Source text:
* * *
But more research is needed before your doctor will routinely prescribe it for prevention.
You may know that low doses of aspirin, taken daily, can help reduce the risk of several serious health issues. Studies have also found that an aspirin regimen might help prevent cardiovascular disease and certain cancers (such as bladder, breast, liver, and lung cancers), and it now appears that we might be able to add ovarian cancer to the list.
A recent study, conducted by the National Cancer Institute (NCI), found that women who take aspirin daily might have 20 percent reduced risk of ovarian cancer, and an even greater reduction with low-dose aspirin.
New findings about prevention of any form of cancer are always good news, but when it comes to ovarian cancer, promising ways to reduce risk are particularly welcome. There are currently no standard screening measures for the disease, and symptoms can be misleading because they’re similar to gastrointestinal and other common health issues. As a result, ovarian cancer is often not diagnosed until it’s reached advanced, hard-to-treat stages.
Why this promise with aspirin? Drugs that fight inflammation in the body, such as aspirin and non-aspirin NSAIDs (nonsteroidal anti-inflammatory drugs) may help reduce the risk of diseases that are associated with inflammation. These include cancer, diabetes, and cardiovascular disease.
Researchers with the NCI evaluated women who used aspirin, non-aspirin NSAIDs (such as ibuprofen and naproxen), or acetaminophen (Tylenol®) to find out if these drugs might lower risk of ovarian cancer. They found that women who took aspirin daily had a 20 percent lower risk of ovarian cancer than women who used aspirin less frequently. The risk-reduction was even greater among women you used low-dose aspirin.
* * *
Data shown:
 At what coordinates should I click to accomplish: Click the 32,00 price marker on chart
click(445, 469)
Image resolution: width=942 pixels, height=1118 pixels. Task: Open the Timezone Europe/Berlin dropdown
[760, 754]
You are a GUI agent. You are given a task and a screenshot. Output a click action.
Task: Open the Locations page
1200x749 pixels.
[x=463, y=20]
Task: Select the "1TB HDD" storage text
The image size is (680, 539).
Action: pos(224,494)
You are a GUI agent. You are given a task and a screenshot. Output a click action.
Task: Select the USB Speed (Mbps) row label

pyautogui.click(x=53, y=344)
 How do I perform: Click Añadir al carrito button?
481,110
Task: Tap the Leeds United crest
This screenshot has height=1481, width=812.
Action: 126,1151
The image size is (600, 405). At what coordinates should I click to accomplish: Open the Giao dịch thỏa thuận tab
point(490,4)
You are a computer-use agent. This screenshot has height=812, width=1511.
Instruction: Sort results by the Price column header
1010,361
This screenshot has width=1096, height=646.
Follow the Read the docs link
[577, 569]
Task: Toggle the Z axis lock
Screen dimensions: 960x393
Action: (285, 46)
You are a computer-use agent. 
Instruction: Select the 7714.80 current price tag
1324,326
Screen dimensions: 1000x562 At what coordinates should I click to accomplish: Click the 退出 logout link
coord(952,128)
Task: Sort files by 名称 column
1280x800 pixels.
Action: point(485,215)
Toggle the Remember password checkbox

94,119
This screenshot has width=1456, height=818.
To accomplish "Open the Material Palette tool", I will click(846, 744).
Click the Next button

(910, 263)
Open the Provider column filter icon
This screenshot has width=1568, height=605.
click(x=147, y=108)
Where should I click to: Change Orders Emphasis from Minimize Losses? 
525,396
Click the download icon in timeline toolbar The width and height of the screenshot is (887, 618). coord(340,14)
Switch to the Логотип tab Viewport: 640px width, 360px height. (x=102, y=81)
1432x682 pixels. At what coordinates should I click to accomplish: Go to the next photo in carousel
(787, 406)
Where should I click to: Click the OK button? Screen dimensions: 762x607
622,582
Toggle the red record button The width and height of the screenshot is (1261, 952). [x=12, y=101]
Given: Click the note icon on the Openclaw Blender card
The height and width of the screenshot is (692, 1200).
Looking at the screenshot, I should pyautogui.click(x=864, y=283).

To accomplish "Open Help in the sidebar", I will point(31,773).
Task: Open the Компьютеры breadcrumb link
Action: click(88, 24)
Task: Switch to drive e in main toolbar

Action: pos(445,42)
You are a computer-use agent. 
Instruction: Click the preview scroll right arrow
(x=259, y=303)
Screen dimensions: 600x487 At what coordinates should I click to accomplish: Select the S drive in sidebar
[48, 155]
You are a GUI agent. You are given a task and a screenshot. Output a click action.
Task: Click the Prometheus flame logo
* * *
Prompt 1:
In the article on aspirin and ovarian cancer, which organization conducted the recent study?
Prompt 2:
List the cancers that the article on aspirin and ovarian cancer names in parentheses as ones an aspirin regimen might help prevent.
Prompt 3:
Proceed with the article on aspirin and ovarian cancer, picking up right after its final sentence.
The records have no role here and can be set aside.

Written answer 1:
The National Cancer Institute (NCI).

Written answer 2:
Bladder, breast, liver, and lung cancers.

Written answer 3:
Aspirin appeared to offer the best chance of risk reduction compared with non-aspirin NSAIDs or acetaminophen. Though women who used non-aspirin NSAIDs also appeared to have a lower risk of ovarian cancer, the reduction was just 10 percent compared with 20 percent for aspirin. Acetaminophen didn’t appear to reduce risk, likely because the drug is not an anti-inflammatory.
It’s still too early in the research process to accept aspirin as a proven preventive measure against ovarian cancer. In other words, researchers on the study don’t recommend that physicians start prescribing it as such just yet.
And be wary of starting your own daily aspirin regimen, whether for ovarian cancer of other diseases. Regular use of aspirin can cause severe side effects (including internal bleeding), so you’ll want to discuss daily use with your doctor.
For now it’s good to know that if you’ve doctor has already approved daily aspirin to reduce your risk of other diseases, you may also be taking a step toward preventing ovarian cancer.
 Trabert B, Ness RB, Lo-Ciganic WH, et al. Aspirin, Nonaspirin Nonsteroidal Anti-inflammatory Drug, and Acetaminophen Use and Risk of Invasive Epithelial Ovarian Cancer: A Pooled Analysis in the Ovarian Cancer Association Consortium. Journal of the National Cancer Institute. 2014;106 (2):doi:10.1093/jnci/djt431.